» **YOUR INSTRUCTIONS**:
Reproduce each entry exactly as it reads. Leave the images out.

Collected data entries:
▬▬▬▬▬▬▬▬▬▬
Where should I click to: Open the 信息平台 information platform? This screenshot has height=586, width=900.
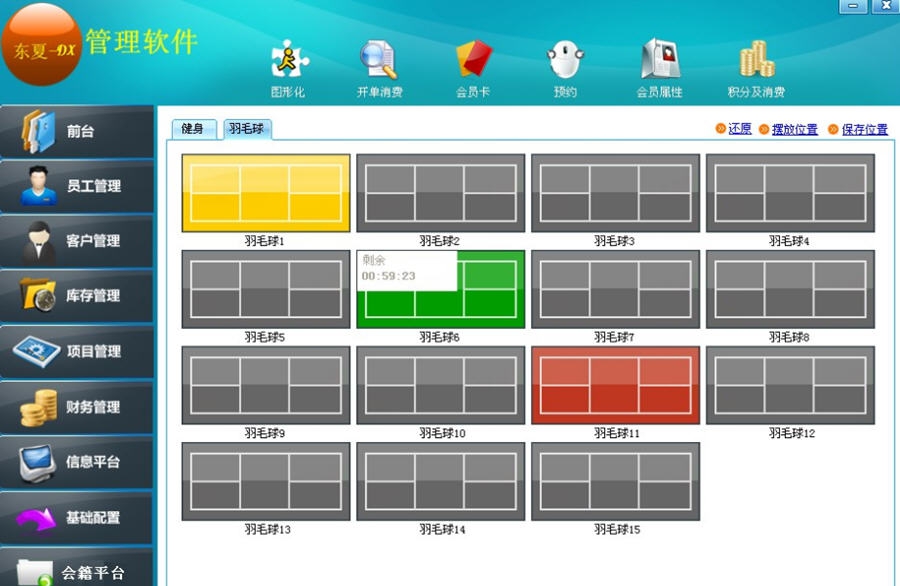pos(77,462)
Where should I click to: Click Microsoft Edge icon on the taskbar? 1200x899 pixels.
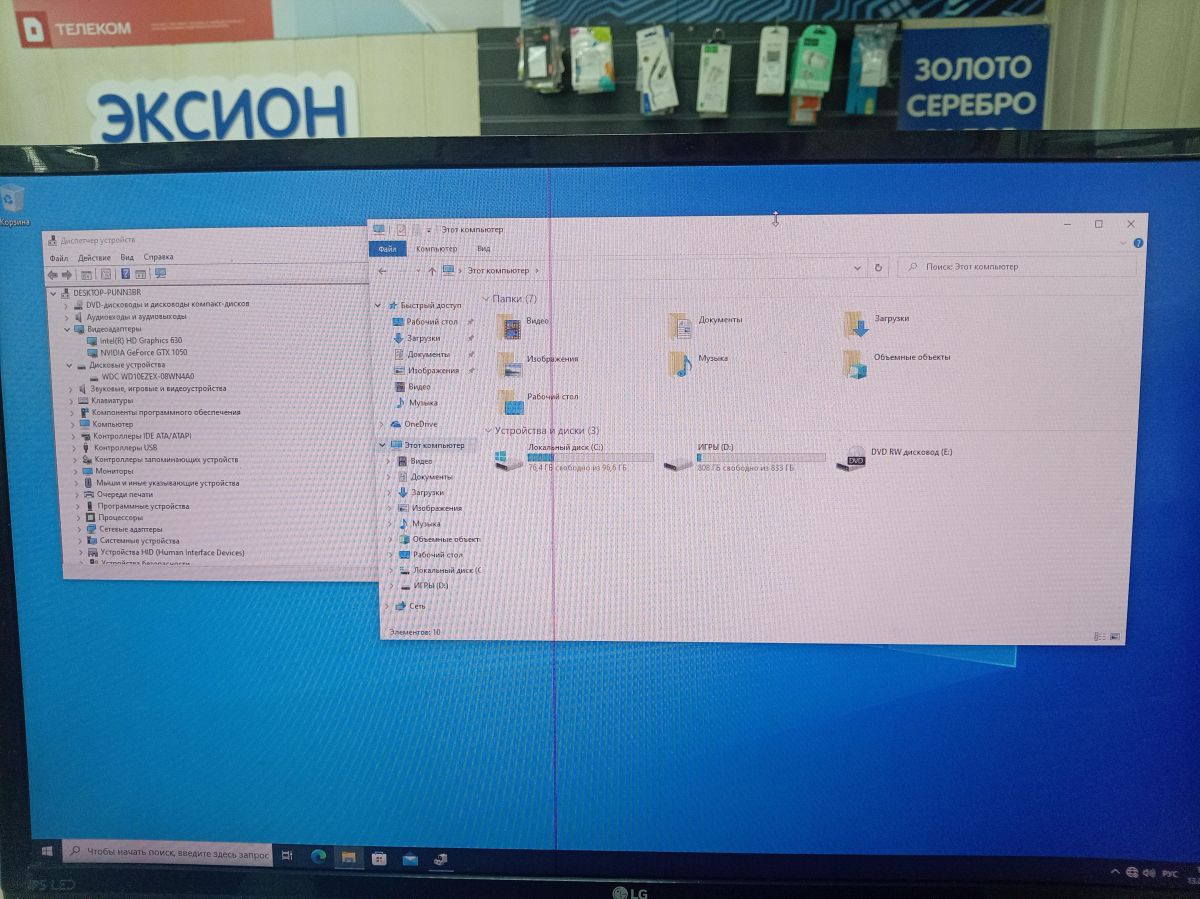[x=319, y=856]
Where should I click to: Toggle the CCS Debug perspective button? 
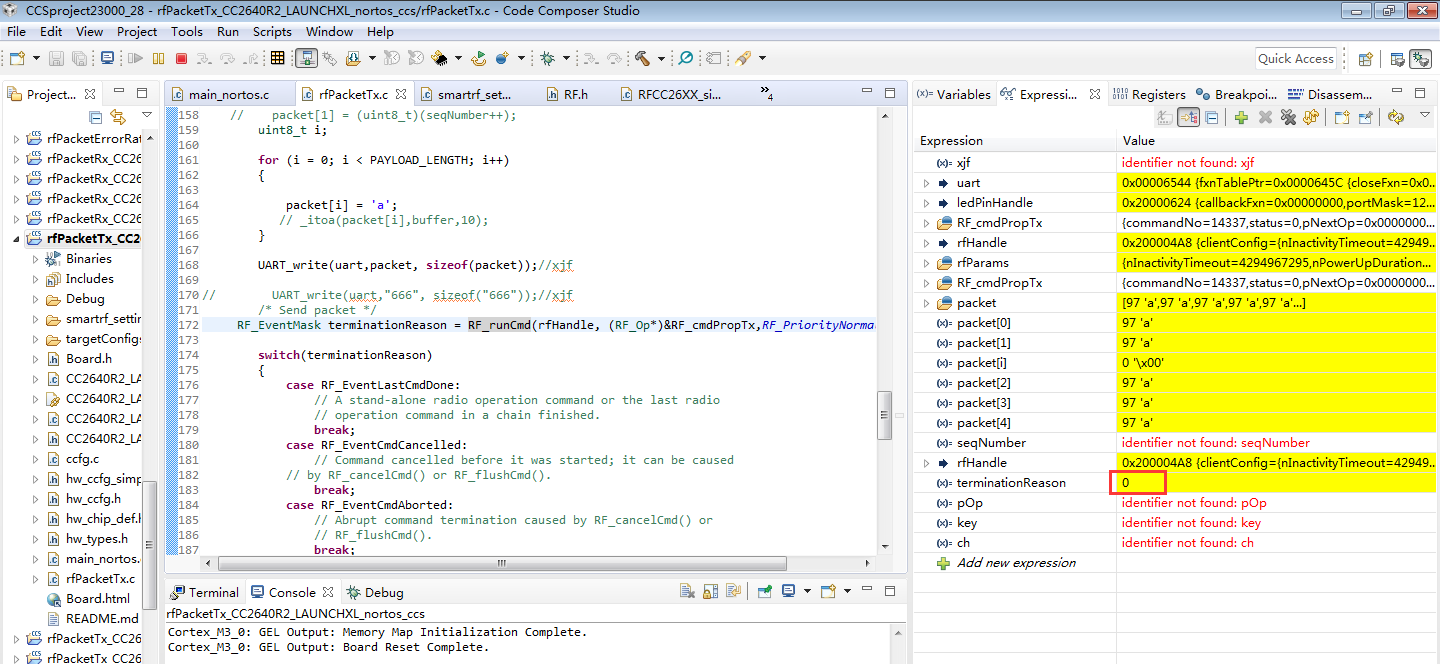[1420, 59]
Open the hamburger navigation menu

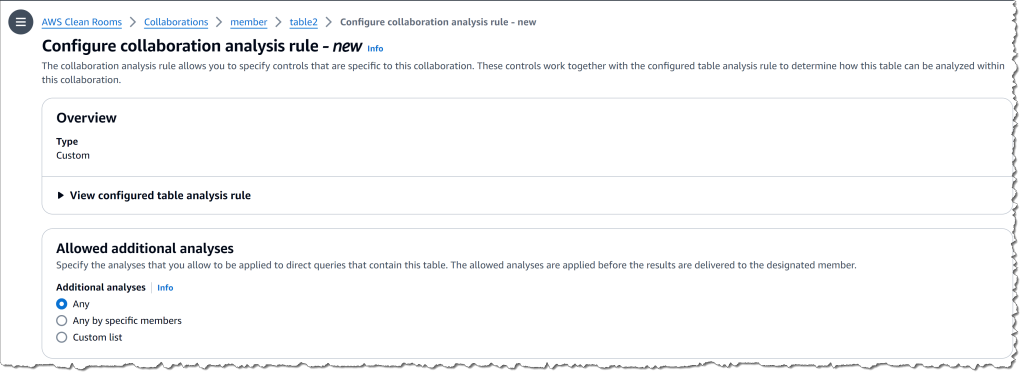21,22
▬▬▬▬▬▬▬▬▬▬
» **ANSWER SECTION**:
Where should I click to: Open the 信息平台 information platform? This screenshot has height=586, width=900.
pos(77,462)
Where should I click to: Click Microsoft Edge icon on the taskbar? 1200x899 pixels.
[x=319, y=856]
Where should I click to: Toggle the CCS Debug perspective button? 
[1420, 59]
Open the hamburger navigation menu

21,22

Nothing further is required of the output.